**Description of the task**
Transcribe each line below word for word.

Records from a dataset

_ _ _

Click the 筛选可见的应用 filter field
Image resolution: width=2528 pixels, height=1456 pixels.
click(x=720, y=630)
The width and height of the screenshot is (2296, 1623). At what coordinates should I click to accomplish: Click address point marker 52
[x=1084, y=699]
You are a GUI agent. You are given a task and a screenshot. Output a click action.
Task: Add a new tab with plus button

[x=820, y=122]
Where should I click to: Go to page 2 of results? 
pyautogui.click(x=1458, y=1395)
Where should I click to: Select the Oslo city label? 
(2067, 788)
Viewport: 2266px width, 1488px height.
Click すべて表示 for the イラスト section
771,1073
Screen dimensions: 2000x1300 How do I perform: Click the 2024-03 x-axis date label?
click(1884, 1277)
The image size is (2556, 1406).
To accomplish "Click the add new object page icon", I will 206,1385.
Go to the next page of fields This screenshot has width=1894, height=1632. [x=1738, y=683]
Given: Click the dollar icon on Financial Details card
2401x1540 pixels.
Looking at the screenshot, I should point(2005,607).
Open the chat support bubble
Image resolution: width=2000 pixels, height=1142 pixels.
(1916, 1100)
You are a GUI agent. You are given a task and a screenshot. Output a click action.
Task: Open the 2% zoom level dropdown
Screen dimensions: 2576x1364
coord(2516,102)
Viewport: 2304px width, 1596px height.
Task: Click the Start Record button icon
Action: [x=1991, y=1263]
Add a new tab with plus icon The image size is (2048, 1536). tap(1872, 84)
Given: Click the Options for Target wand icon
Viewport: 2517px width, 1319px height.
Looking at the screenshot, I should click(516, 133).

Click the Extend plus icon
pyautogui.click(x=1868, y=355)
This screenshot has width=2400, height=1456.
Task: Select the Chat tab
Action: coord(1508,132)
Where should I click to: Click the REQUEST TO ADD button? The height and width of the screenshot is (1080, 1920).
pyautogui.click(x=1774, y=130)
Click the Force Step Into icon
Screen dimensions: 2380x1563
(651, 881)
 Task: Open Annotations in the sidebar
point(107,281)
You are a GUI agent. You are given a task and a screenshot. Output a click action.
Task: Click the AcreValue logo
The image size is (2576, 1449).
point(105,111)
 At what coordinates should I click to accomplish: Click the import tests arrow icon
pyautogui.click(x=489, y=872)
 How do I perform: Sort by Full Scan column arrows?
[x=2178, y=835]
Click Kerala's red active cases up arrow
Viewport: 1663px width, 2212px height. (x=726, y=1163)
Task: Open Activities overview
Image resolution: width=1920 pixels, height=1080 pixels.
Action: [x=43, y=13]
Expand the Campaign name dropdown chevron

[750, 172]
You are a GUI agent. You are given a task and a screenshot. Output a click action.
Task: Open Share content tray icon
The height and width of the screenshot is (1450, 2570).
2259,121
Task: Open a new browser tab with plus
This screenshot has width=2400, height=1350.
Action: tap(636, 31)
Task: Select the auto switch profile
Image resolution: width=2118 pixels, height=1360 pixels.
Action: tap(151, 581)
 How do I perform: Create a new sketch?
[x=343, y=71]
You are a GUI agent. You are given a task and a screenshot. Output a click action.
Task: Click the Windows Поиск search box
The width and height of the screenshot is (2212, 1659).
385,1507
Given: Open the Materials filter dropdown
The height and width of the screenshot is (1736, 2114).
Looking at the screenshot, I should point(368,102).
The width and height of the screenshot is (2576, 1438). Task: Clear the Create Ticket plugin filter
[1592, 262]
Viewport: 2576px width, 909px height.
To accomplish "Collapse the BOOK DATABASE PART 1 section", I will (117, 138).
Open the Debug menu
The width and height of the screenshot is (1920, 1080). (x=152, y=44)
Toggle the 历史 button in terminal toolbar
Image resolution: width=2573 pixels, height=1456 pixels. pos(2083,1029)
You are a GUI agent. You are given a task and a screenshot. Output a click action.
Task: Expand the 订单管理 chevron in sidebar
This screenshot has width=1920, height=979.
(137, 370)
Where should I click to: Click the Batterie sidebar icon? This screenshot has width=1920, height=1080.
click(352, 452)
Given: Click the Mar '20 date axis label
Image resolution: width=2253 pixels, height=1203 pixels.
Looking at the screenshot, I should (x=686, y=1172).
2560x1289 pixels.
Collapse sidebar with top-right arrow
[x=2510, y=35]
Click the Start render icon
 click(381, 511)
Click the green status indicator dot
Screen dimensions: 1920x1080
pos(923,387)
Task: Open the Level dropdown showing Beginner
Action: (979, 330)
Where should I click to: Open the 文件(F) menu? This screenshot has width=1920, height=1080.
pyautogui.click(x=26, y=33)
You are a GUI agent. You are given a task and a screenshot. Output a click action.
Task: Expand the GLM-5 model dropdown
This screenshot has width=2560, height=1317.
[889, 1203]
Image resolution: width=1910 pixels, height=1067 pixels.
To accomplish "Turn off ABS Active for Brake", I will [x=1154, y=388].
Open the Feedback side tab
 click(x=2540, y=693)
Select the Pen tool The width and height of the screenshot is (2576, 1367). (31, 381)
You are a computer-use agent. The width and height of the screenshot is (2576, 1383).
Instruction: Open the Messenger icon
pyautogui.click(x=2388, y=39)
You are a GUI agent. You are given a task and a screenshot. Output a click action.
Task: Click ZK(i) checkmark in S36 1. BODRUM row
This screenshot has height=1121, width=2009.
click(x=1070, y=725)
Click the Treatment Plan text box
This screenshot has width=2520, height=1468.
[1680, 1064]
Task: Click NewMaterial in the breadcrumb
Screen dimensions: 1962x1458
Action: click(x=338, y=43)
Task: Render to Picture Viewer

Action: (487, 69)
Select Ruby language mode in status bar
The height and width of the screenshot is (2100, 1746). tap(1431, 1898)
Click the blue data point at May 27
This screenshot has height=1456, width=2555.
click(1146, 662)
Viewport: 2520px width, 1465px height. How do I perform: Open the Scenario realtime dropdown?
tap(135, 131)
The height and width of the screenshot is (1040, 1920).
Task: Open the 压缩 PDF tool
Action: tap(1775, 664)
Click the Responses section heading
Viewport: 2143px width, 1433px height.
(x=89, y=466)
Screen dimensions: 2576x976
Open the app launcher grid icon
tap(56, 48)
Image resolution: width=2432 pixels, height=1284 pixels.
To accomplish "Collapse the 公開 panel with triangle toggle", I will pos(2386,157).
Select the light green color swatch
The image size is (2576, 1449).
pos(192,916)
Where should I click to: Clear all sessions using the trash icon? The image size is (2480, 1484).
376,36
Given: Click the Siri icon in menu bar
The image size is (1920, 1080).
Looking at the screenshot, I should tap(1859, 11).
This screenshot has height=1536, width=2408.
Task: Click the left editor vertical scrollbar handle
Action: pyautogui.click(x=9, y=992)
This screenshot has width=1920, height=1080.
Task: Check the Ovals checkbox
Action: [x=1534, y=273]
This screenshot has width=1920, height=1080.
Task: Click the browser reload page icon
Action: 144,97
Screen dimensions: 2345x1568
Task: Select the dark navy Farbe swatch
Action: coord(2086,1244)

_ _ _

**Result for this task**
Click the 筛选可见的应用 filter field
Image resolution: width=2528 pixels, height=1456 pixels.
click(x=720, y=630)
The width and height of the screenshot is (2296, 1623). At what coordinates should I click to accomplish: Click address point marker 52
[x=1084, y=699]
You are a GUI agent. You are given a task and a screenshot. Output a click action.
Task: Add a new tab with plus button

[x=820, y=122]
Where should I click to: Go to page 2 of results? 
pyautogui.click(x=1458, y=1395)
Where should I click to: Select the Oslo city label? 
(2067, 788)
Viewport: 2266px width, 1488px height.
Click すべて表示 for the イラスト section
771,1073
Screen dimensions: 2000x1300 How do I perform: Click the 2024-03 x-axis date label?
click(1884, 1277)
The image size is (2556, 1406).
To accomplish "Click the add new object page icon", I will 206,1385.
Go to the next page of fields This screenshot has width=1894, height=1632. [x=1738, y=683]
Given: Click the dollar icon on Financial Details card
2401x1540 pixels.
Looking at the screenshot, I should point(2005,607).
Open the chat support bubble
Image resolution: width=2000 pixels, height=1142 pixels.
(1916, 1100)
You are a GUI agent. You are given a task and a screenshot. Output a click action.
Task: Open the 2% zoom level dropdown
Screen dimensions: 2576x1364
coord(2516,102)
Viewport: 2304px width, 1596px height.
Task: Click the Start Record button icon
Action: [x=1991, y=1263]
Add a new tab with plus icon The image size is (2048, 1536). tap(1872, 84)
Given: Click the Options for Target wand icon
Viewport: 2517px width, 1319px height.
Looking at the screenshot, I should click(516, 133).

Click the Extend plus icon
pyautogui.click(x=1868, y=355)
This screenshot has width=2400, height=1456.
Task: Select the Chat tab
Action: coord(1508,132)
Where should I click to: Click the REQUEST TO ADD button? The height and width of the screenshot is (1080, 1920).
pyautogui.click(x=1774, y=130)
Click the Force Step Into icon
Screen dimensions: 2380x1563
(651, 881)
 Task: Open Annotations in the sidebar
point(107,281)
You are a GUI agent. You are given a task and a screenshot. Output a click action.
Task: Click the AcreValue logo
The image size is (2576, 1449).
point(105,111)
 At what coordinates should I click to accomplish: Click the import tests arrow icon
pyautogui.click(x=489, y=872)
 How do I perform: Sort by Full Scan column arrows?
[x=2178, y=835]
Click Kerala's red active cases up arrow
Viewport: 1663px width, 2212px height. (x=726, y=1163)
Task: Open Activities overview
Image resolution: width=1920 pixels, height=1080 pixels.
Action: [x=43, y=13]
Expand the Campaign name dropdown chevron

[750, 172]
You are a GUI agent. You are given a task and a screenshot. Output a click action.
Task: Open Share content tray icon
The height and width of the screenshot is (1450, 2570).
2259,121
Task: Open a new browser tab with plus
This screenshot has width=2400, height=1350.
Action: tap(636, 31)
Task: Select the auto switch profile
Image resolution: width=2118 pixels, height=1360 pixels.
Action: tap(151, 581)
 How do I perform: Create a new sketch?
[x=343, y=71]
You are a GUI agent. You are given a task and a screenshot. Output a click action.
Task: Click the Windows Поиск search box
The width and height of the screenshot is (2212, 1659).
385,1507
Given: Open the Materials filter dropdown
The height and width of the screenshot is (1736, 2114).
Looking at the screenshot, I should point(368,102).
The width and height of the screenshot is (2576, 1438). Task: Clear the Create Ticket plugin filter
[1592, 262]
Viewport: 2576px width, 909px height.
To accomplish "Collapse the BOOK DATABASE PART 1 section", I will (117, 138).
Open the Debug menu
The width and height of the screenshot is (1920, 1080). (x=152, y=44)
Toggle the 历史 button in terminal toolbar
Image resolution: width=2573 pixels, height=1456 pixels. pos(2083,1029)
You are a GUI agent. You are given a task and a screenshot. Output a click action.
Task: Expand the 订单管理 chevron in sidebar
This screenshot has width=1920, height=979.
(137, 370)
Where should I click to: Click the Batterie sidebar icon? This screenshot has width=1920, height=1080.
click(352, 452)
Given: Click the Mar '20 date axis label
Image resolution: width=2253 pixels, height=1203 pixels.
Looking at the screenshot, I should (x=686, y=1172).
2560x1289 pixels.
Collapse sidebar with top-right arrow
[x=2510, y=35]
Click the Start render icon
 click(381, 511)
Click the green status indicator dot
Screen dimensions: 1920x1080
pos(923,387)
Task: Open the Level dropdown showing Beginner
Action: (979, 330)
Where should I click to: Open the 文件(F) menu? This screenshot has width=1920, height=1080.
pyautogui.click(x=26, y=33)
You are a GUI agent. You are given a task and a screenshot. Output a click action.
Task: Expand the GLM-5 model dropdown
This screenshot has width=2560, height=1317.
[889, 1203]
Image resolution: width=1910 pixels, height=1067 pixels.
To accomplish "Turn off ABS Active for Brake", I will [x=1154, y=388].
Open the Feedback side tab
 click(x=2540, y=693)
Select the Pen tool The width and height of the screenshot is (2576, 1367). (31, 381)
You are a computer-use agent. The width and height of the screenshot is (2576, 1383).
Instruction: Open the Messenger icon
pyautogui.click(x=2388, y=39)
You are a GUI agent. You are given a task and a screenshot. Output a click action.
Task: Click ZK(i) checkmark in S36 1. BODRUM row
This screenshot has height=1121, width=2009.
click(x=1070, y=725)
Click the Treatment Plan text box
This screenshot has width=2520, height=1468.
[1680, 1064]
Task: Click NewMaterial in the breadcrumb
Screen dimensions: 1962x1458
Action: click(x=338, y=43)
Task: Render to Picture Viewer

Action: (487, 69)
Select Ruby language mode in status bar
The height and width of the screenshot is (2100, 1746). tap(1431, 1898)
Click the blue data point at May 27
This screenshot has height=1456, width=2555.
click(1146, 662)
Viewport: 2520px width, 1465px height. How do I perform: Open the Scenario realtime dropdown?
tap(135, 131)
The height and width of the screenshot is (1040, 1920).
Task: Open the 压缩 PDF tool
Action: tap(1775, 664)
Click the Responses section heading
Viewport: 2143px width, 1433px height.
(x=89, y=466)
Screen dimensions: 2576x976
Open the app launcher grid icon
tap(56, 48)
Image resolution: width=2432 pixels, height=1284 pixels.
To accomplish "Collapse the 公開 panel with triangle toggle", I will pos(2386,157).
Select the light green color swatch
The image size is (2576, 1449).
pos(192,916)
Where should I click to: Clear all sessions using the trash icon? The image size is (2480, 1484).
376,36
Given: Click the Siri icon in menu bar
The image size is (1920, 1080).
Looking at the screenshot, I should tap(1859, 11).
This screenshot has height=1536, width=2408.
Task: Click the left editor vertical scrollbar handle
Action: pyautogui.click(x=9, y=992)
This screenshot has width=1920, height=1080.
Task: Check the Ovals checkbox
Action: [x=1534, y=273]
This screenshot has width=1920, height=1080.
Task: Click the browser reload page icon
Action: 144,97
Screen dimensions: 2345x1568
Task: Select the dark navy Farbe swatch
Action: coord(2086,1244)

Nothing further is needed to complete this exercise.